**Input records:**

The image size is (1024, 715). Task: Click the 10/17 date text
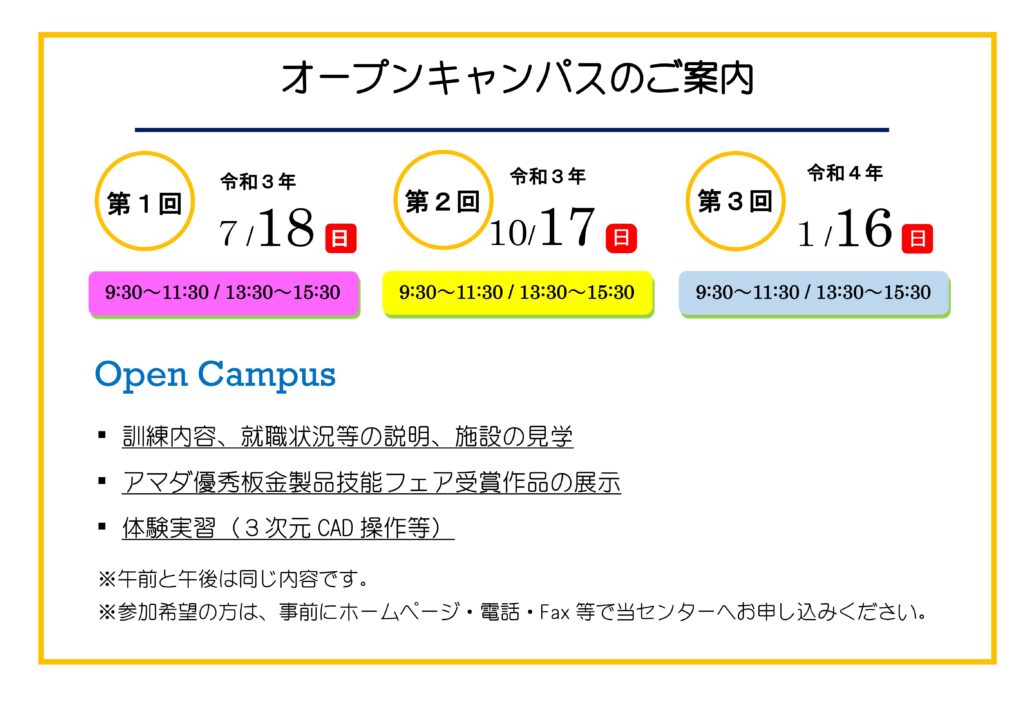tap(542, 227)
==
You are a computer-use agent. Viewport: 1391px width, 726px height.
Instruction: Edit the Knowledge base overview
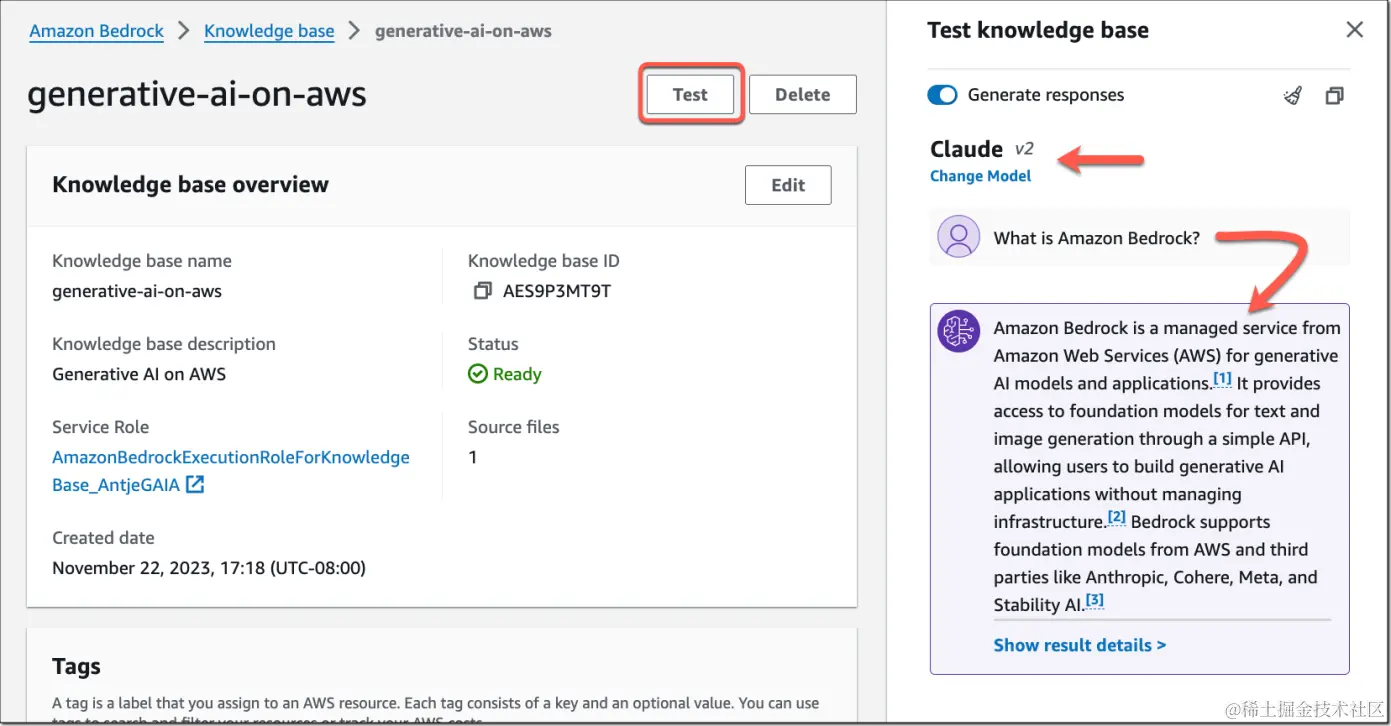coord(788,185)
* * *
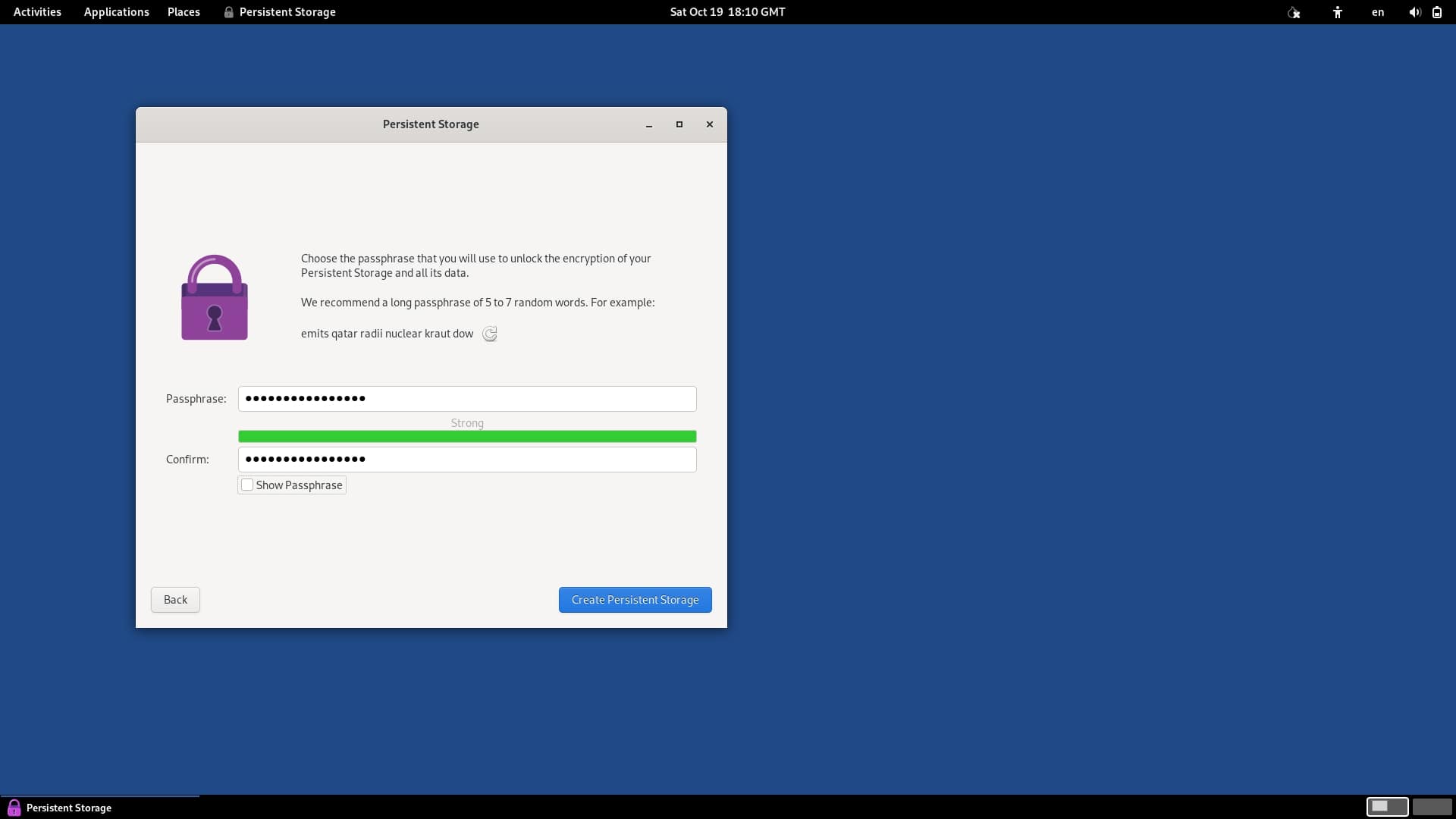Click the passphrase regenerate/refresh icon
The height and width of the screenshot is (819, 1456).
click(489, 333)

**What the exercise asks:**
Can you print, word for word, the lines starting at the one that contains "The image size" and ending with the one that contains "tap(542, 227)", both included? Leave the pictures out of your answer.

**Worked solution:**
The image size is (1024, 715). Task: Click the 10/17 date text
tap(542, 227)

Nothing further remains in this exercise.